Max Pam, die onder meer in De Volkskrant en Het Parool schrijft is ooit aangewezen als de beste columnist. Terecht, dacht ik, maar ik had niet de indruk, dat hij er erg gelukkig mee was. Columnisten, van wie de schrijfsels door de kranten en tijdschriften zijn gezaaid, hebben hun naam op te houden. Als je dan ook nog je extra je best moet doen om de allerbeste te blijven, is je taak bovenmenselijk. Columnisten zijn in den regel niet gediend van de beste onderscheiding.

De (Belgische) hoofdredacteur van NRC Handelsblad Peter Vandermeersch heeft het beleid betreffende zijn columnisten omgedraaid. Deze medewerkers hebben in het Kerstnummer gelegenheid gekregen uiteen te zetten, wat ze verkeerd beoordeeld en verkeerd voorspeld hebben. Het resultaat is verrassend. Historicus Baudet voorspelde, dat Griekenland voor januari uit de eurozone zou verdwijnen. Mis. Maar hij blijft het voorspellen. Derk Jan Eppink, Belgisch lid van het Europees Parlement profeteerde hetzelfde. Fout. Verder bekent hij eerlijk, dat niet Obama, maar Romney de Amerikaanse verkiezingen zou winnen. Dat had hij niet verwacht.Een compleet gebiecht daar in NRC Handelsblad. Samsom is de politicus van het jaar geworden. Jan Kuitenbrouwer belijdt dat hij nooit zoveel in Samson heeft gezien. Het uitruilen, waaraan PvdA en VVD doen, noemt Kuitenbrouwer een hogere vorm van kiezersbedrog.

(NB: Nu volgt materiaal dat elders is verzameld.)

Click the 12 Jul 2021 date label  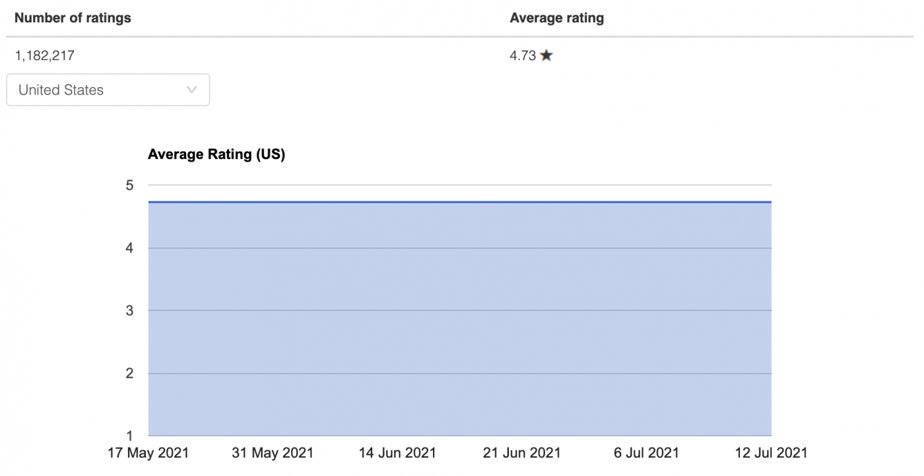coord(770,453)
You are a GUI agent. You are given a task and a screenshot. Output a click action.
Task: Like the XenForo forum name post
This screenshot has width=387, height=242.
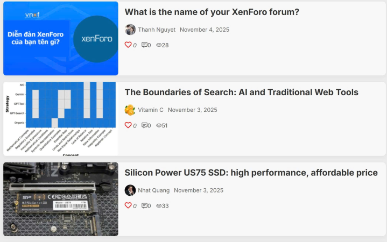click(128, 45)
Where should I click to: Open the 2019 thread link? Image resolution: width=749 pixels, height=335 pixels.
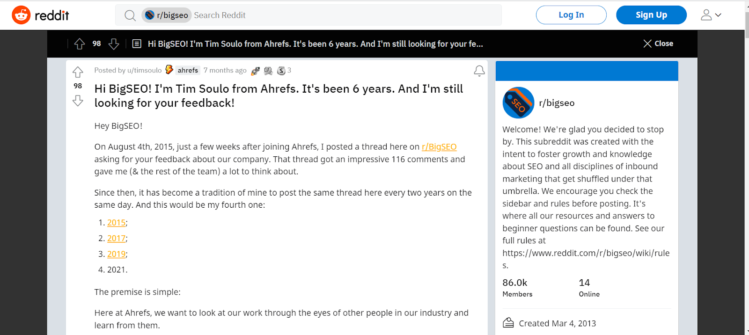[x=116, y=254]
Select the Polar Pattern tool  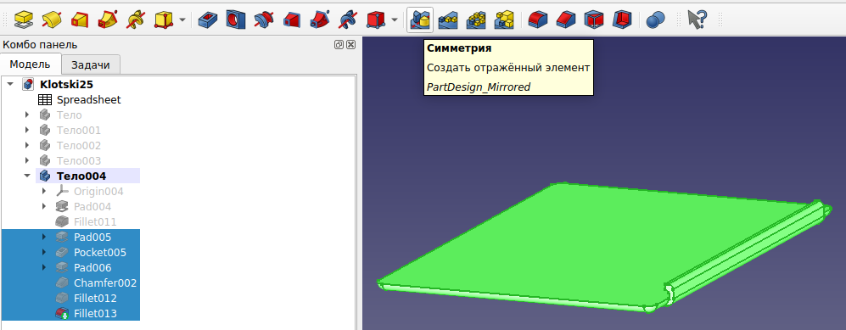click(x=476, y=20)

Veteraan Henk Hofland, voorheen hoofdredacteur van het Handelsblad, heeft niets te biechten. Hij weet waarover hij schrijft en houdt het eenvoudig. Zijn geheim: Hofland beheert een kudde paarden, stokpaarden wel te verstaan, die hij beurtelings berijdt. Zijn onderwerpen zijn bekend. Voor de afwisseling heeft hij ook nog stokveulens. Dat zullen we wel merken.

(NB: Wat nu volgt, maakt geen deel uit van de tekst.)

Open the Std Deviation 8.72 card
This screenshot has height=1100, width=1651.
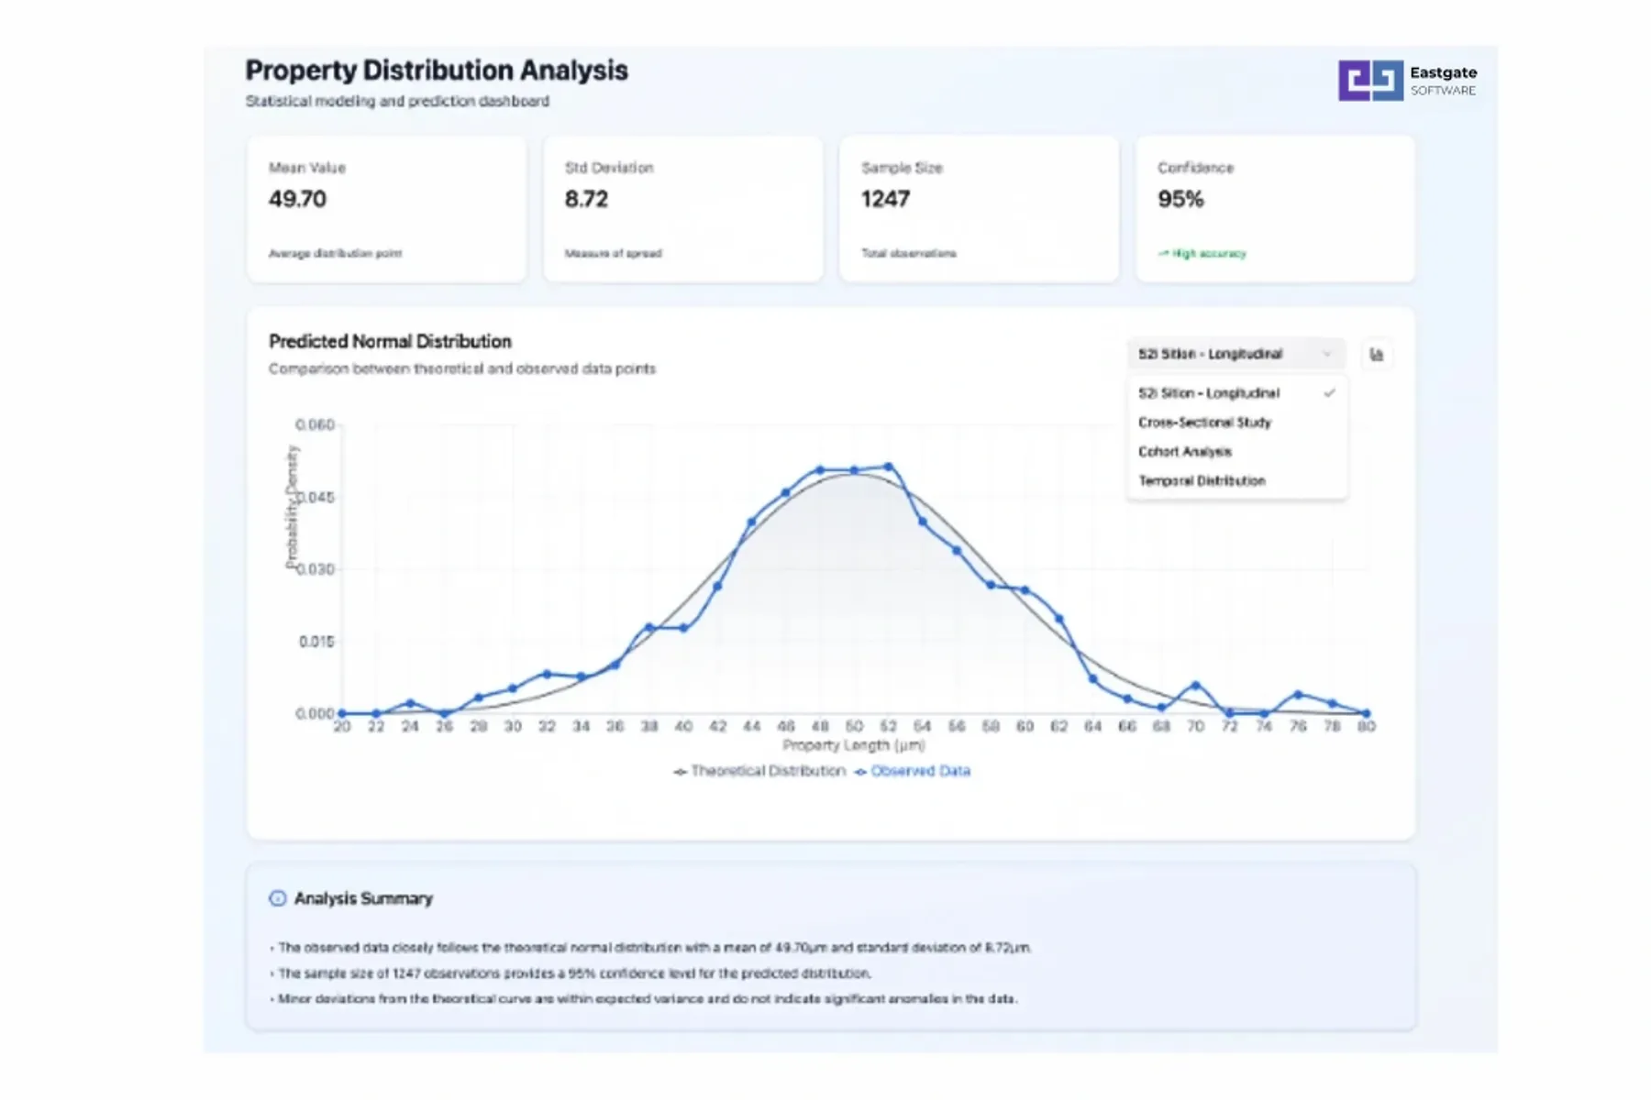click(682, 209)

Dan nog Folkert Jensma, de teruggetreden hoofdredacteur van de krant. Hij behandelt in zijn column de juridisch maatschappelijke problemen. Jensma bekent zich te zijn misgaan: één keer een inconsistentie en tenminste één fout. Columnisten werken, zoals veel mensen in het beleid, veel en soms uitsluitend met cijfermateriaal. Het gaat er maar om, hoe je die groepeert en interpreteert. Folkerts Jensma geeft toe zich met al die cijfers te hebben vergaloppeerd. Hij schrijft:

“ Maar over één ding heb ik het afgelopen half jaar te lichtzinnig geschreven: het idee dat je een stabiel en nuttig kabinet kunt vormen door twee partijen om de beurt een voorkeursonderwerp te laten kiezen, zonder dat zij compromissen sluiten.”

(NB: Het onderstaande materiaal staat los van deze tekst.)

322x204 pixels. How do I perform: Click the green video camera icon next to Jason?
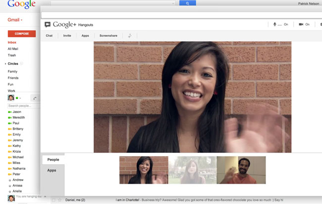10,112
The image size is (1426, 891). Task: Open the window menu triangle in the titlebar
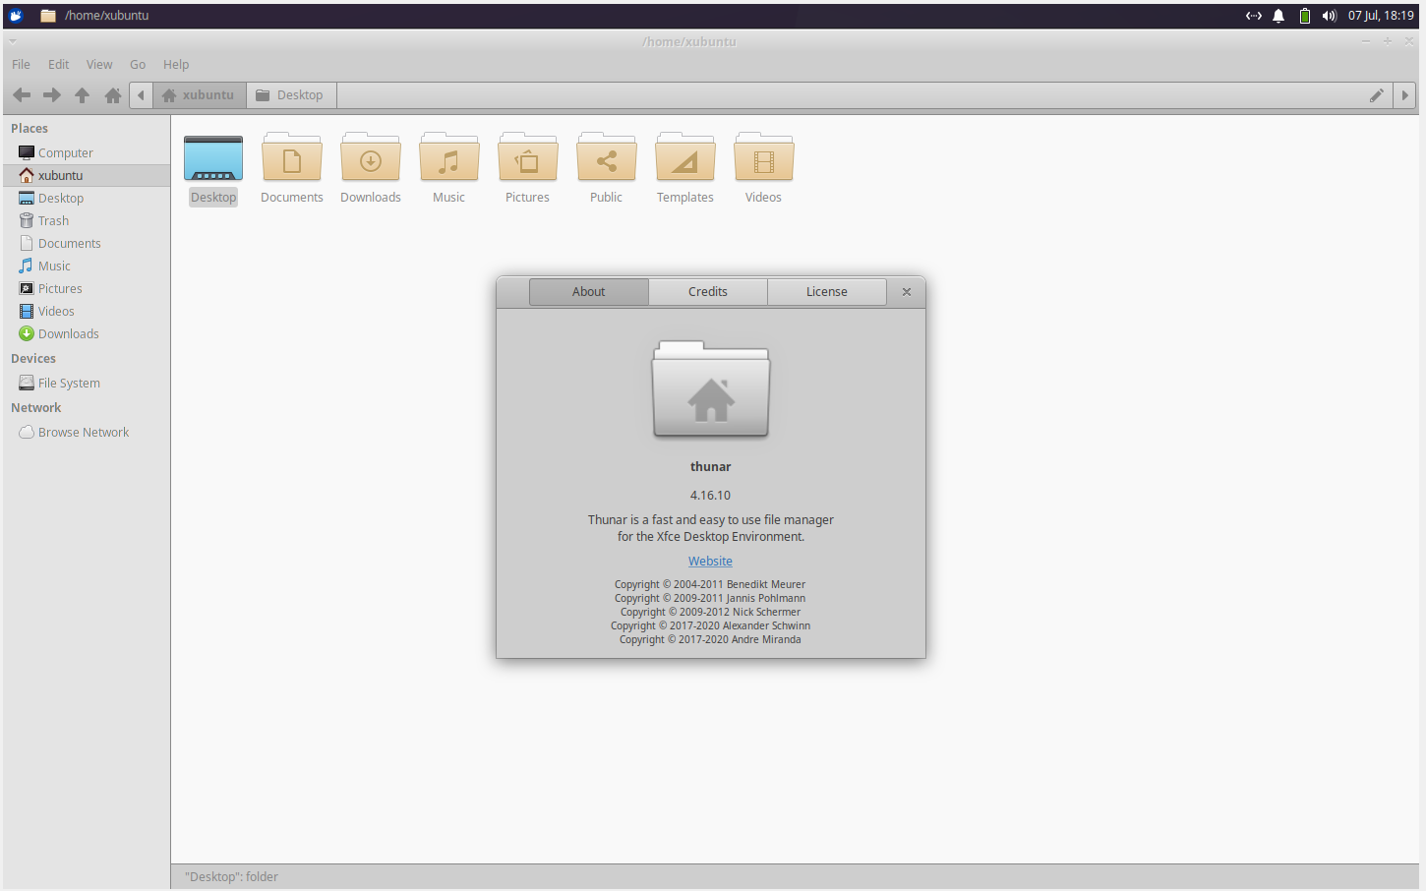pyautogui.click(x=13, y=41)
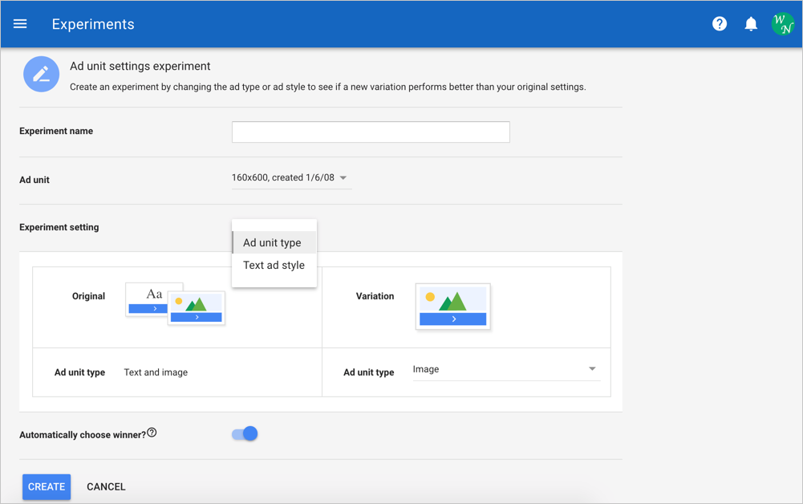Open the WN account avatar

[782, 24]
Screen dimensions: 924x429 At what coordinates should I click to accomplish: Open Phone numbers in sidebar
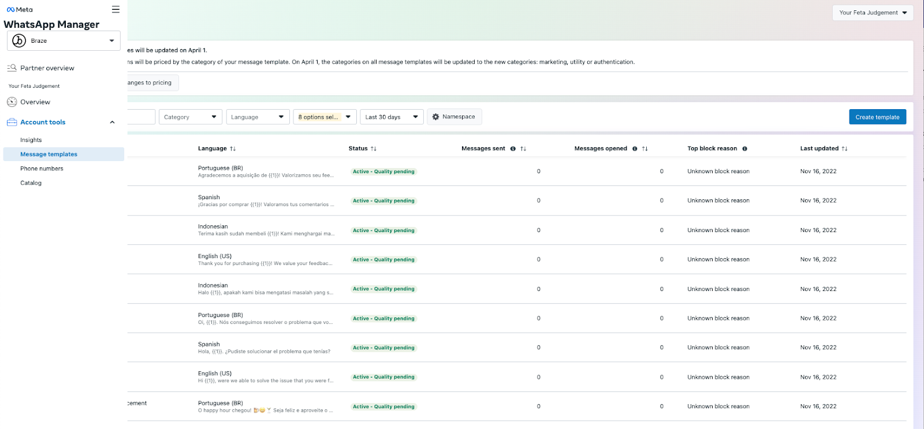pos(42,169)
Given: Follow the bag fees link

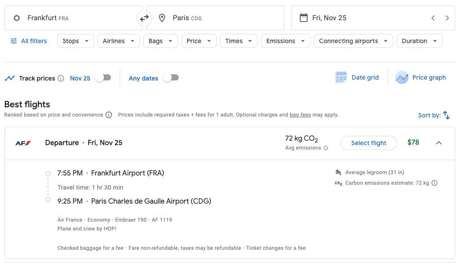Looking at the screenshot, I should (300, 115).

Dat is duidelijk zo. Jensma moet zich getroost hebben gevoeld door zijn collega Marjolein de Vos, die een pagina verder schreef:

....het is zo armoedig, dat bijna alle onderwerpen in termen van geld worden behandeld. Natuurlijk speelt geld een rol.Maar niet de enige. Er blijft zoiets als vreugde, liefde, fatsoen, angst, belangeloosheid en schoonheid, om maar eens een paar dingen te noemen waar je geen bedrag aan kunt hangen en die toch heel belangrijk zijn. Altijd. Het afgelopen jaar en alle komende.”

Deze tekst zou levensgroot kunnen dienen als achtergrondbeeld ter bescherming van de schermen, waarop de columnisten niet alleen van het liberale Rotterdamse dagblad, waarvan de redactie nu in Amsterdam zetelt, maar van alle media plegen te tikken.

Wie is de beste biechter van het NRC Handelsblad- gezelschap. Jensma misschien. Maar de NRC’ers worden allen verslagen door Max van Weezel, politiek commentator van het weekblad Vrij Nederland. Voor hem is 2012 een duur jaar geworden om dure flessen haut médoc en saint-estephe te geven aan mensen van wie hij een weddenschap had verloren. Mijn kruik korenwijn is er weinig bij. Vijf opvallende voorspellingen zijn niet uitgekomen. Van Weezel zag voor de verkiezingen heil in een zakenkabinet en zijn andere vier ‘zonden’ kwamen er op neer, dat hij zich verkeek op de politici Cohen, Sap, Rutte en ook nog Henk Bleker, van wie hij onder de indruk kwam tijdens een bijeenkomst in de Rotterdamse Laurenskerk.

Als er een prijs bestaat voor de beste politieke columnist zou ik haar voor dit jaar geven aan Van Weezel. Zijn biecht geeft scherp weer hoe verrassend het verloop van de politiek was en moeilijk te schatten en te berekenen. Zijn biecht is goed voor alle politieke voorzeggers en commentatoren in dit land.

Maar van Weezel versaagt niet en durft er geen fles pomerol op te zetten, dat Rutte eind 2013 nog premier is.

Dan zet ik er weer een kruik korenwijn op dat hij het komende jaar is verdwenen.